Pictures stay out of the copy. Retype exactly the lines below from the one with "Where should I" through the one with "The width and".
────────────────
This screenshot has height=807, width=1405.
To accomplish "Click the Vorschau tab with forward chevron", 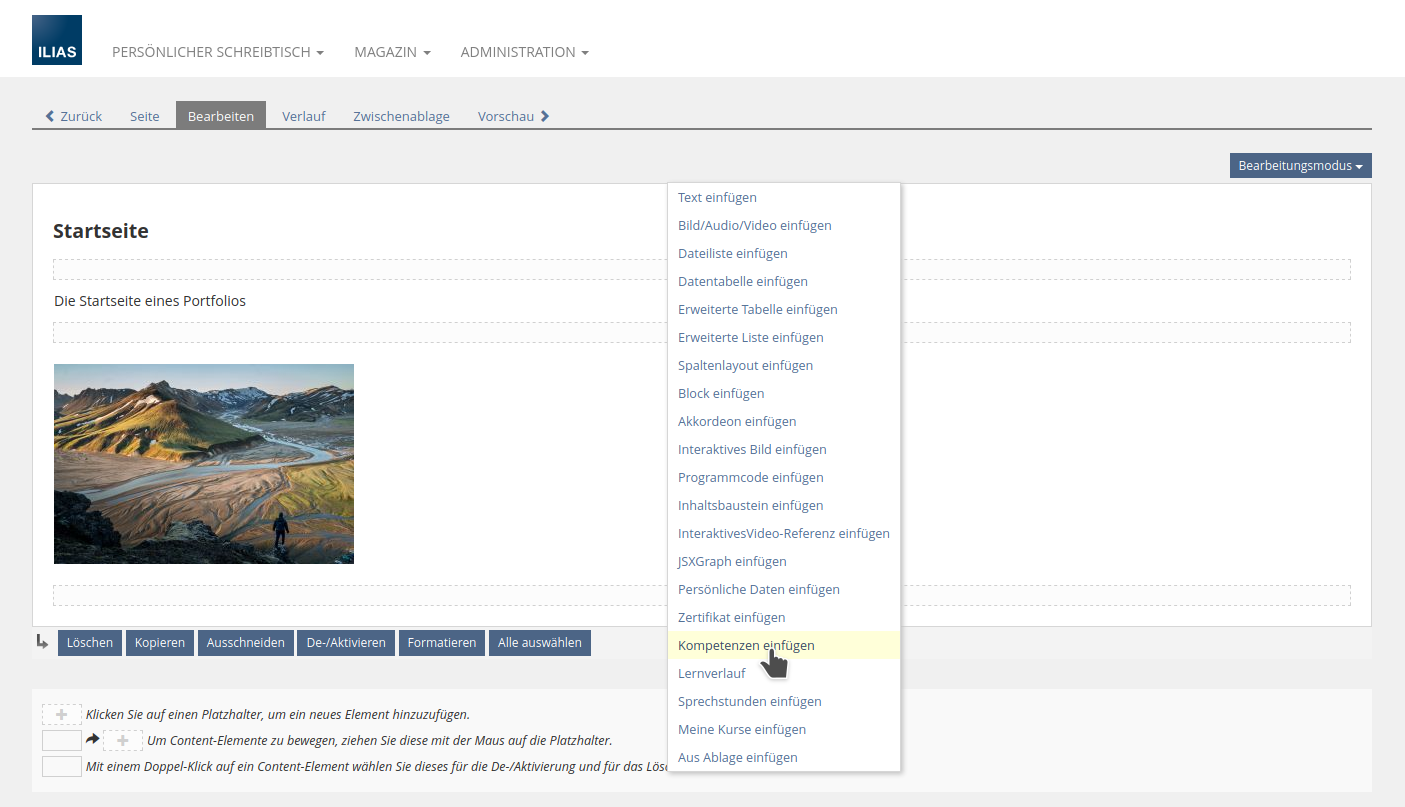I will [513, 116].
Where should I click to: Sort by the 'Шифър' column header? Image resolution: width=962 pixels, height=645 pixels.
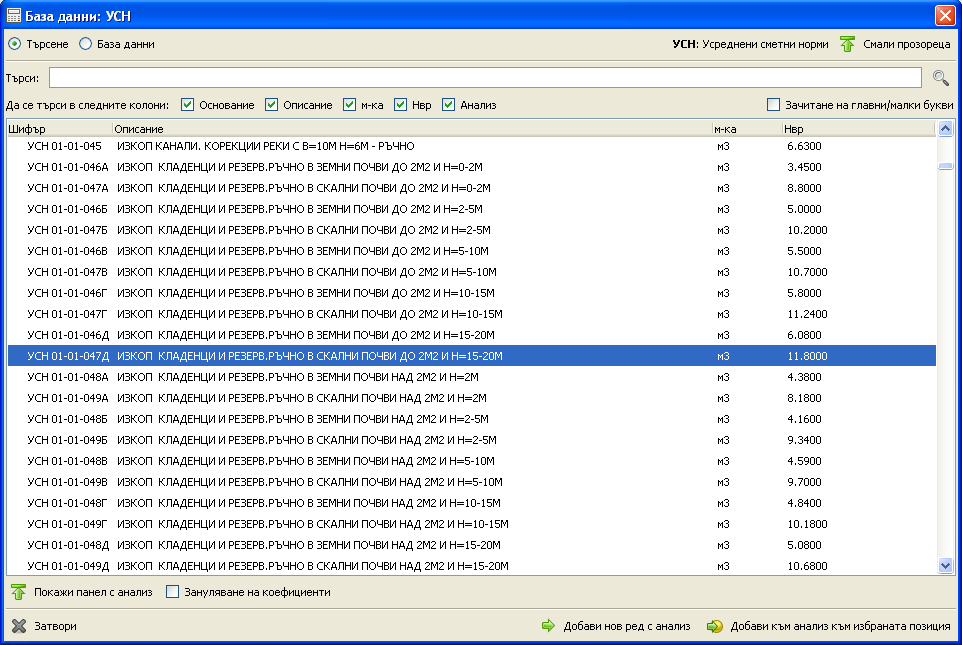point(58,129)
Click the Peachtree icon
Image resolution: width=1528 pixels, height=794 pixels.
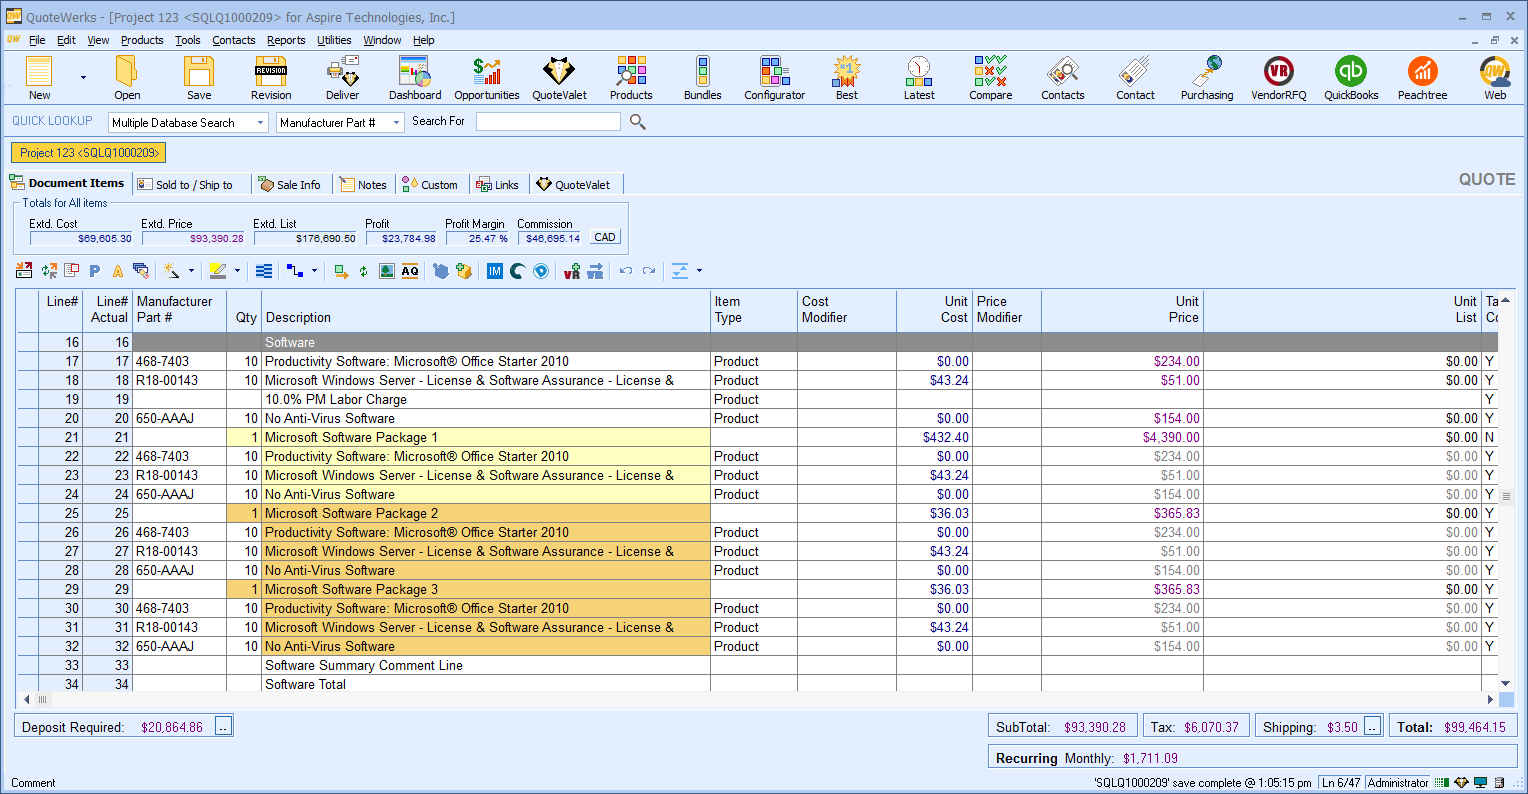1422,78
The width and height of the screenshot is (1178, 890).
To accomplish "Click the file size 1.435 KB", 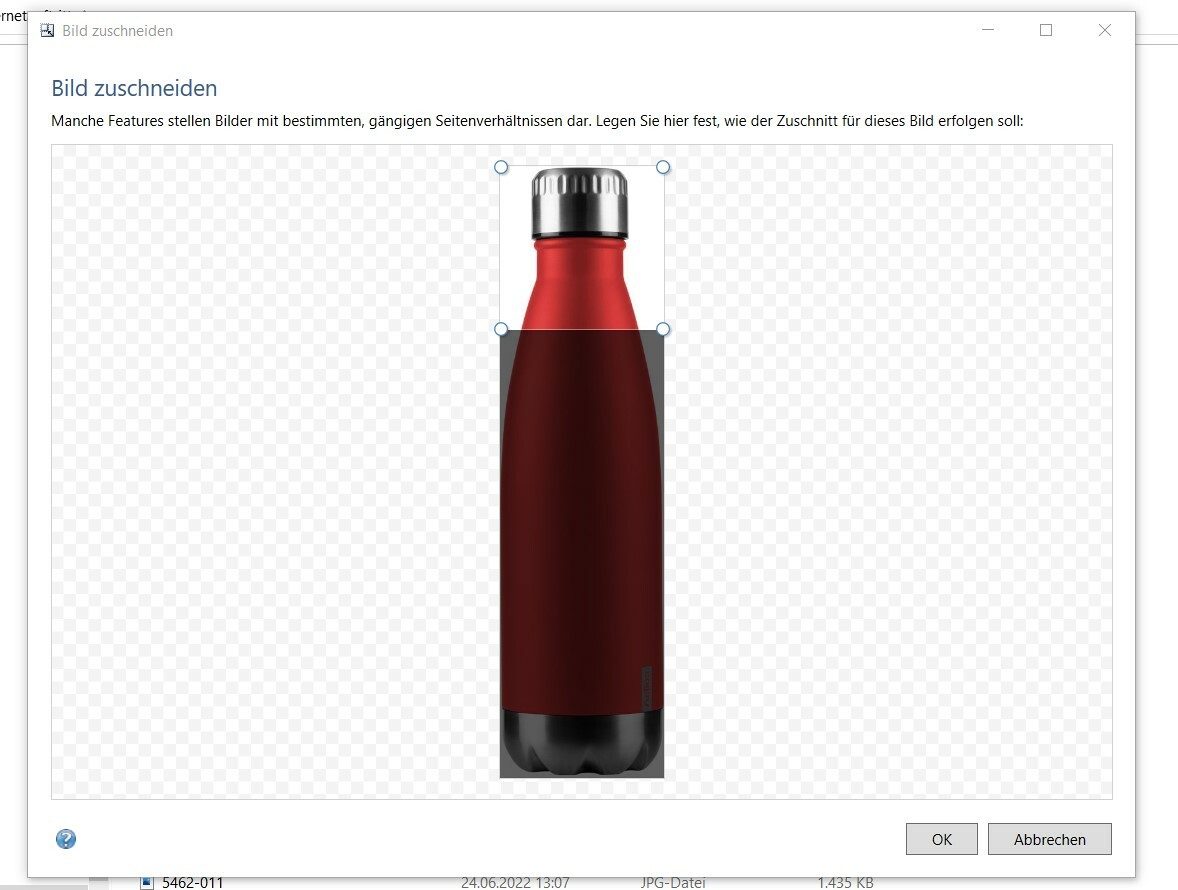I will tap(845, 882).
────────────────
* **RESULT FOR THIS EXERCISE**:
Where should I click to: Sort by the 'Шифър' column header? Image resolution: width=962 pixels, height=645 pixels.
point(58,129)
Click the Peachtree icon
Image resolution: width=1528 pixels, height=794 pixels.
1422,78
The width and height of the screenshot is (1178, 890).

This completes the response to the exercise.